* _Exercise details_
Reproduce the records below exactly; the images should not appear.

═════ Information supplied ═════

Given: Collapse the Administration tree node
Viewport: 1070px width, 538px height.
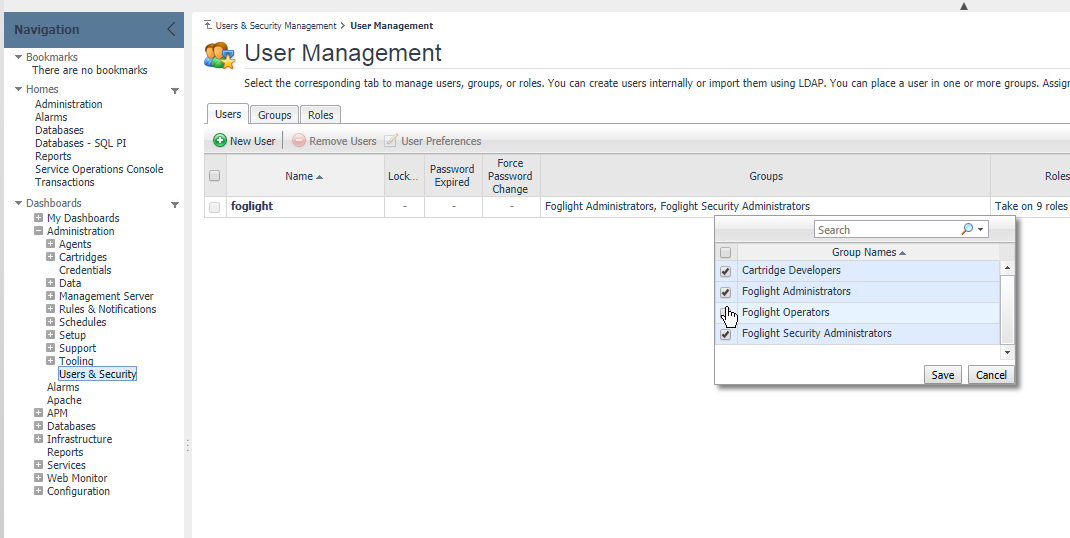Looking at the screenshot, I should point(39,231).
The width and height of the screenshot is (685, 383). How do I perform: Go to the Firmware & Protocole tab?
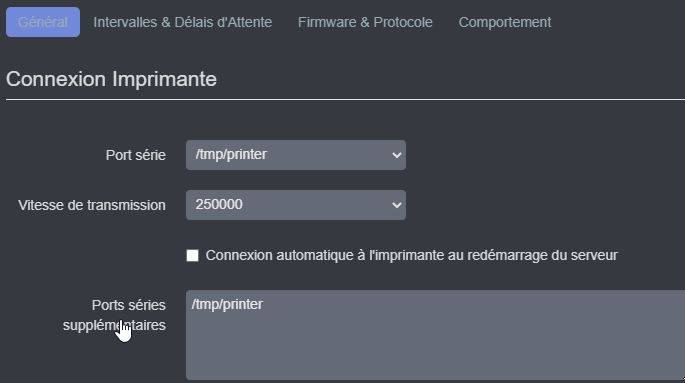[365, 22]
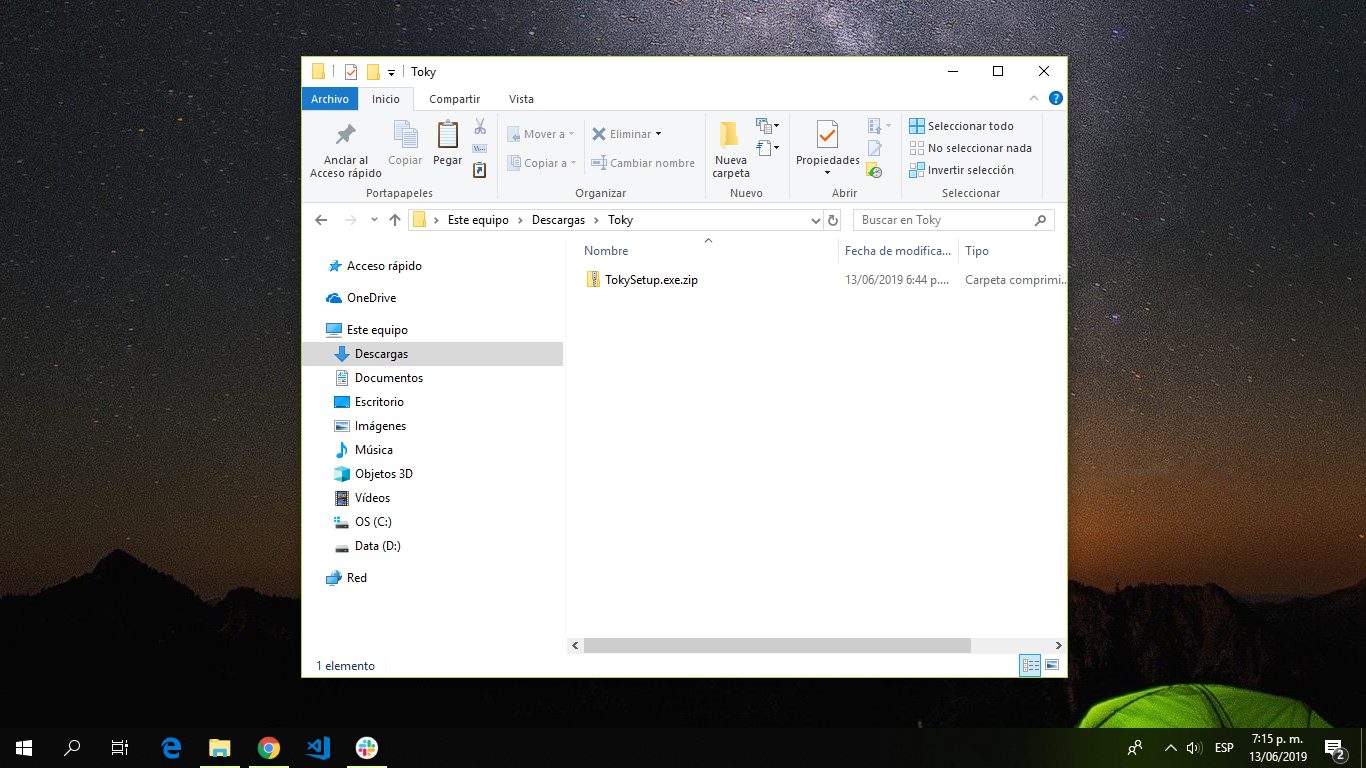Click Invertir selección
1366x768 pixels.
(x=961, y=170)
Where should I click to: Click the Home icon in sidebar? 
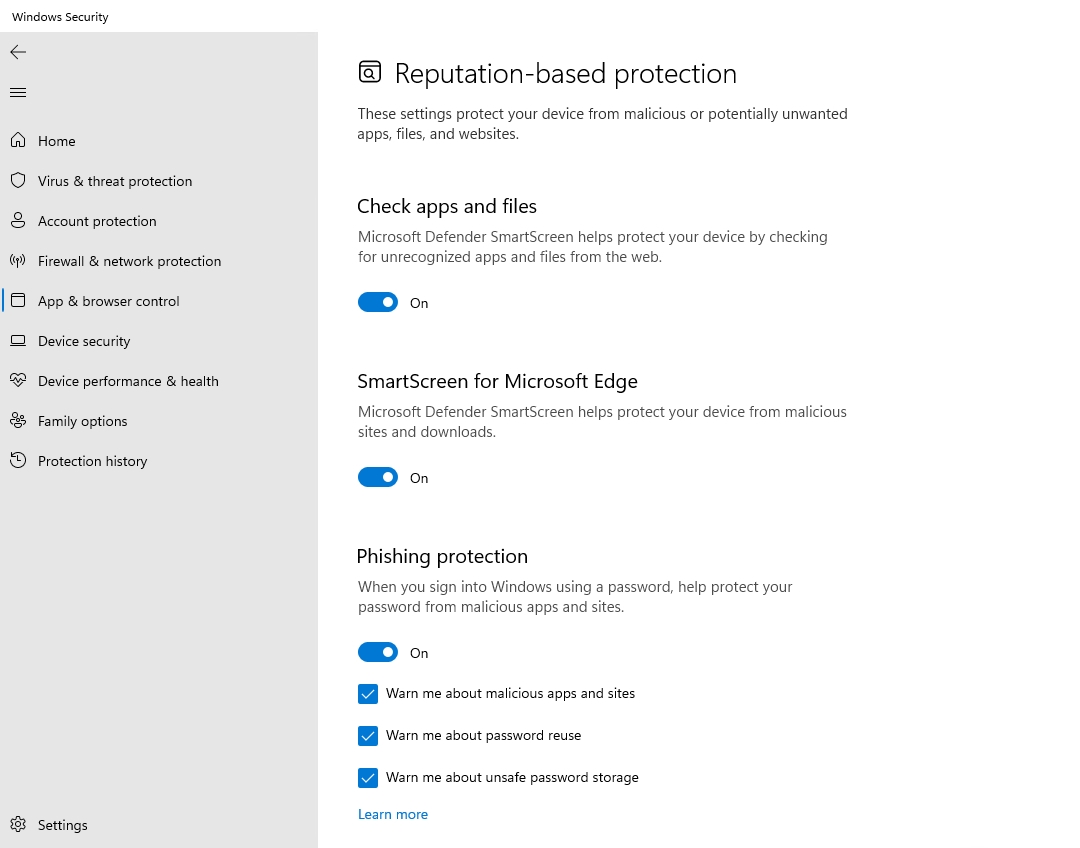(x=56, y=141)
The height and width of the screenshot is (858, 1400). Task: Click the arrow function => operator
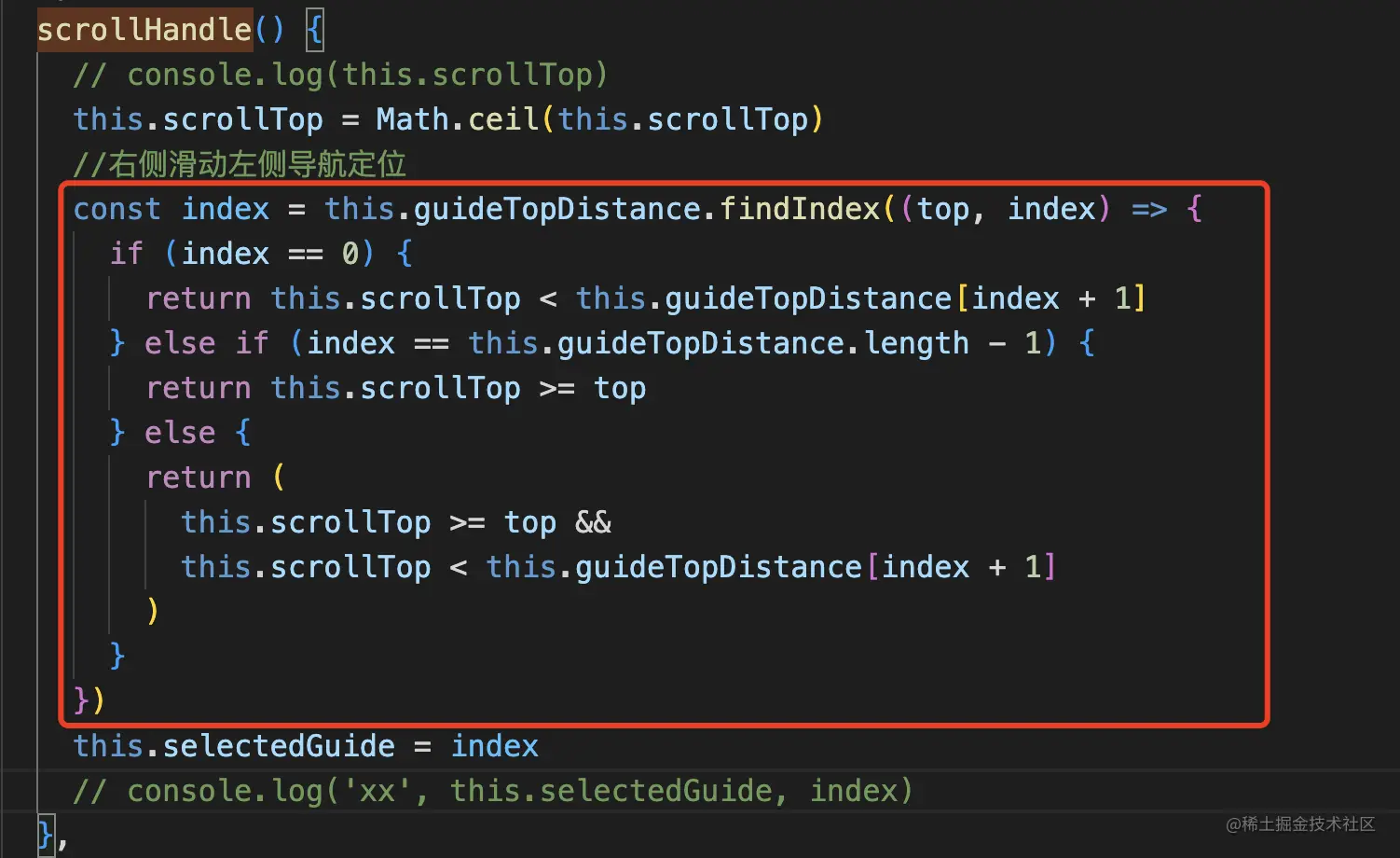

═════

* _Result of this task_
Given: Collapse the Administration tree node
Viewport: 1070px width, 538px height.
Looking at the screenshot, I should point(39,231).
The width and height of the screenshot is (685, 383). How do I perform: Go to the Firmware & Protocole tab?
[365, 22]
Click Invertir selección
1366x768 pixels.
(x=961, y=170)
Where should I click to: Click the Home icon in sidebar? 
(x=56, y=141)
The height and width of the screenshot is (858, 1400). Task: Click the arrow function => operator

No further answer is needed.